In the entries below, every line that contains "style" must be located and copied.
#### INFORMATION
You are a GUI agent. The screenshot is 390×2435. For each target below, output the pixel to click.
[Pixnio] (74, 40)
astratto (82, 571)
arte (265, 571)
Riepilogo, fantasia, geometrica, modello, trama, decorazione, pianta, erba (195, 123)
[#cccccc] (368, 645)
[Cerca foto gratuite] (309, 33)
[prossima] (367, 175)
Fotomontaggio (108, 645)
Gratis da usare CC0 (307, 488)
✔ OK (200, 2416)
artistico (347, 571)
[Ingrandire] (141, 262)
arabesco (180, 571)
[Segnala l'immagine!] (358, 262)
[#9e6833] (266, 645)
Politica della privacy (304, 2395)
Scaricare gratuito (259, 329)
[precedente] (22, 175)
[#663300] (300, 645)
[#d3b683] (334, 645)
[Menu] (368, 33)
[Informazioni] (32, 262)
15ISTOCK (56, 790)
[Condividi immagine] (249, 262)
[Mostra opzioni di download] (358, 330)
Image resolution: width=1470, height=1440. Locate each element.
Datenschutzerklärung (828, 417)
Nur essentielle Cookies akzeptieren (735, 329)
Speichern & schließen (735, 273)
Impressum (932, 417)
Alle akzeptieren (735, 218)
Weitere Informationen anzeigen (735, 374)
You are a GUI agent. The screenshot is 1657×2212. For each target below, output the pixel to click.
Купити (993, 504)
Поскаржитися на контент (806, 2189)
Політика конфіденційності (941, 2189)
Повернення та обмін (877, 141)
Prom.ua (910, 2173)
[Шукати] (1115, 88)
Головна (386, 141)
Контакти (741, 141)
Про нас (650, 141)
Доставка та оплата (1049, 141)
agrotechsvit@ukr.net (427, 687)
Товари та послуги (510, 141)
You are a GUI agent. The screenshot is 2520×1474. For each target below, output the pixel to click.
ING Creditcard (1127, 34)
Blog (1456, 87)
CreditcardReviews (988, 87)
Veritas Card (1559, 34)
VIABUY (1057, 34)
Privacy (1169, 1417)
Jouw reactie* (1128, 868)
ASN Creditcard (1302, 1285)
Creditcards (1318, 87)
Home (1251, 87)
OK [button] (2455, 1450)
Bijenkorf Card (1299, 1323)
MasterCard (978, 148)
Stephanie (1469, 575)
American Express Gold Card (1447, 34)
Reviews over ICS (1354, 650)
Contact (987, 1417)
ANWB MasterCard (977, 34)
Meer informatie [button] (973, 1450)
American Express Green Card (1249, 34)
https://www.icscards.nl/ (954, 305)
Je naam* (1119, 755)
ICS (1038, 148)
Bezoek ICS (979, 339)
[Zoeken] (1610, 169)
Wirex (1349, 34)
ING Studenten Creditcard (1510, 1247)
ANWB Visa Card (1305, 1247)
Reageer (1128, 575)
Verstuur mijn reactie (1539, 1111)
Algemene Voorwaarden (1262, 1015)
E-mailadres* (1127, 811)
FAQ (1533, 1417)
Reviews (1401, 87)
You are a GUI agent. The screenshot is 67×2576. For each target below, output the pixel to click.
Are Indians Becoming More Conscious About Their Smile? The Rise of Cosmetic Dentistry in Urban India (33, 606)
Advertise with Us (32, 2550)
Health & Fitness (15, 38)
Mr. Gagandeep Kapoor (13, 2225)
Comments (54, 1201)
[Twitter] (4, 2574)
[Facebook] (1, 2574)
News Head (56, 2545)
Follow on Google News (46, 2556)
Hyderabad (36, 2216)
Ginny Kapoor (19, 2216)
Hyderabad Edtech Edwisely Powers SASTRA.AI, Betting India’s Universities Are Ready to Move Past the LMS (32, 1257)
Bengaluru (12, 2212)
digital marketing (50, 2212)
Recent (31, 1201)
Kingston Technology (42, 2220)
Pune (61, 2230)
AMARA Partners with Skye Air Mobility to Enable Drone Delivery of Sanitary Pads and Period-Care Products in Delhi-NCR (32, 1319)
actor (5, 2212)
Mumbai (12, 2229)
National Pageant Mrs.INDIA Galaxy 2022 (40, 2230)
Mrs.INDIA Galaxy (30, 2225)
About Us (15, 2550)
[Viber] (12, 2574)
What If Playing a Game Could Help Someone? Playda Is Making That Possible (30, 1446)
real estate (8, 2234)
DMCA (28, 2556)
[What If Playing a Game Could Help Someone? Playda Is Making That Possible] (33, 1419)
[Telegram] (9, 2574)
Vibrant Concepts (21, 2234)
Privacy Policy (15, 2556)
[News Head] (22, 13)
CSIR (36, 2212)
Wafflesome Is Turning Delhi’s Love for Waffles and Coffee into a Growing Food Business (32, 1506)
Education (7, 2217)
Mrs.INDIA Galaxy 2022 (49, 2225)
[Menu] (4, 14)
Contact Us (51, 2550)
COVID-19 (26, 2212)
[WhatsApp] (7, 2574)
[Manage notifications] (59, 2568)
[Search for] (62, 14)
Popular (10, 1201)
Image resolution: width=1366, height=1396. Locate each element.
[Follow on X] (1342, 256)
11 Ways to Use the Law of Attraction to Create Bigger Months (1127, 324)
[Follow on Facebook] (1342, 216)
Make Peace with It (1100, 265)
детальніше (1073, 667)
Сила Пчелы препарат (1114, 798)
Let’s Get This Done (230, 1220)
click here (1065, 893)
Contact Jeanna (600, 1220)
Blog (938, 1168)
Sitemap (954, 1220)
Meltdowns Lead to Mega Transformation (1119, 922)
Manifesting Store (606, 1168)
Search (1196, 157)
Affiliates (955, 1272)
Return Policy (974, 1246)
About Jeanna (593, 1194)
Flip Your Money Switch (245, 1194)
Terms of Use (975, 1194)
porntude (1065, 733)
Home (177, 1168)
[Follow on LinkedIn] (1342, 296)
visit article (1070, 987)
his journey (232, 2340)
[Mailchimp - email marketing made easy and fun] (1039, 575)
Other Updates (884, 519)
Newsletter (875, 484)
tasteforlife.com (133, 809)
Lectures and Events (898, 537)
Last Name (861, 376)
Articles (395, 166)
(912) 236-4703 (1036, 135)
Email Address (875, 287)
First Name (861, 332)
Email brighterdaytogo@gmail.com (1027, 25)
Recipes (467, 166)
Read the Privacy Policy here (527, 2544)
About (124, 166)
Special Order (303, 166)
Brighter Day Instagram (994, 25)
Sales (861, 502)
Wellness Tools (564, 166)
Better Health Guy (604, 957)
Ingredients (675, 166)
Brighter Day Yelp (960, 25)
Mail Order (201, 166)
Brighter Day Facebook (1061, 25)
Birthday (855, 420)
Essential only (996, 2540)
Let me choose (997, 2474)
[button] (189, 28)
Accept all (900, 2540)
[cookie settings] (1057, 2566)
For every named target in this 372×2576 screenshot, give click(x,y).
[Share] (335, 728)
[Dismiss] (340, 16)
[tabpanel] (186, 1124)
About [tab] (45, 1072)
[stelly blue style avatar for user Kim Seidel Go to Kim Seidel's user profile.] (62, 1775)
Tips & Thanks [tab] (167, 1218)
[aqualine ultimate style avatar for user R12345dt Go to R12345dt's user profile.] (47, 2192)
########
## YOUR RESPONSE:
[stelly blue style avatar for user Kim Seidel Go to Kim Seidel's user profile.] (62, 1775)
[aqualine ultimate style avatar for user R12345dt Go to R12345dt's user profile.] (47, 2192)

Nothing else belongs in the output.